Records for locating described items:
▼
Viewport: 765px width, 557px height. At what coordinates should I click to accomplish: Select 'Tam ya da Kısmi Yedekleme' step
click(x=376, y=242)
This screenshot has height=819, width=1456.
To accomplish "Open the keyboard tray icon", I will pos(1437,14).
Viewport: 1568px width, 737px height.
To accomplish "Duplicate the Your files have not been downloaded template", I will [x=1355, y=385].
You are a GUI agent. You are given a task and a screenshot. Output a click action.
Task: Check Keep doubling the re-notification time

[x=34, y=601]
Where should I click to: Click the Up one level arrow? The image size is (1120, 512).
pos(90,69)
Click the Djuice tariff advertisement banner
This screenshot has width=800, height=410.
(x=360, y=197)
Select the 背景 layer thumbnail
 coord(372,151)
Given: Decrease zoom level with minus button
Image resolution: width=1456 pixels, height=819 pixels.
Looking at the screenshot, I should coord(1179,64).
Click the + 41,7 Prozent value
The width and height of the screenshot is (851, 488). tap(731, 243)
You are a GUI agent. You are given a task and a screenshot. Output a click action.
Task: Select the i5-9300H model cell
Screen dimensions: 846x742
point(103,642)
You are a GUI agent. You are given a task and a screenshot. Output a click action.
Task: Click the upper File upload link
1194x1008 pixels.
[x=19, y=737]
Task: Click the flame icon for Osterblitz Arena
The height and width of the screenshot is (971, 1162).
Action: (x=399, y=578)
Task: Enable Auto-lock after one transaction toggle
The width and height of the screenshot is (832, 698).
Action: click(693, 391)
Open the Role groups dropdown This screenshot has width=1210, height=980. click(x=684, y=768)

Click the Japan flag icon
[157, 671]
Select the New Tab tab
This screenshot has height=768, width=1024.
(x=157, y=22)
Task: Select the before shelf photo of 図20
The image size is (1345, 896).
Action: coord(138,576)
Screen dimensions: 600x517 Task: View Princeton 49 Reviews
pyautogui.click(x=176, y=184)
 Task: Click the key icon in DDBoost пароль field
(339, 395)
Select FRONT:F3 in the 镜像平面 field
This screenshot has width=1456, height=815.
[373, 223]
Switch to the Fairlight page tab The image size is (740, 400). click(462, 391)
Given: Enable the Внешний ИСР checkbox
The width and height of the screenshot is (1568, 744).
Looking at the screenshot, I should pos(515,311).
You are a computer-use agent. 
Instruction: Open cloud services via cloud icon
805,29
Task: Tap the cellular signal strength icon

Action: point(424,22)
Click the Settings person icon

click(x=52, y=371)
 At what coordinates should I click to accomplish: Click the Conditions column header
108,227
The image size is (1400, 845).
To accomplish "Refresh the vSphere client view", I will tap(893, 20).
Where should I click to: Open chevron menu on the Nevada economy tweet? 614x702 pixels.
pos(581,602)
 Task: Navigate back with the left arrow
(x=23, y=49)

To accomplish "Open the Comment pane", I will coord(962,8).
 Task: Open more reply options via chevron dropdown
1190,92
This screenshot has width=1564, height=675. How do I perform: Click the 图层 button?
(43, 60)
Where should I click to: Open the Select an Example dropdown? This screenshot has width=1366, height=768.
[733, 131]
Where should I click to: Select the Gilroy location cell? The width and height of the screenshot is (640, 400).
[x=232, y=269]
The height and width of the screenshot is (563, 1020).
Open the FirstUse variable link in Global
▲
• Set task: Convert the part of the material that opens with the line containing "Where should I click to: Click" and closes with the line containing "Looking at the screenshot, I should coord(1179,64)." into a numbered list, skipping any blank lines.

• Answer to this problem:
1. Where should I click to: Click the Up one level arrow? The image size is (1120, 512).
2. pos(90,69)
3. Click the Djuice tariff advertisement banner
4. This screenshot has width=800, height=410.
5. (x=360, y=197)
6. Select the 背景 layer thumbnail
7.  coord(372,151)
8. Given: Decrease zoom level with minus button
9. Image resolution: width=1456 pixels, height=819 pixels.
10. Looking at the screenshot, I should coord(1179,64).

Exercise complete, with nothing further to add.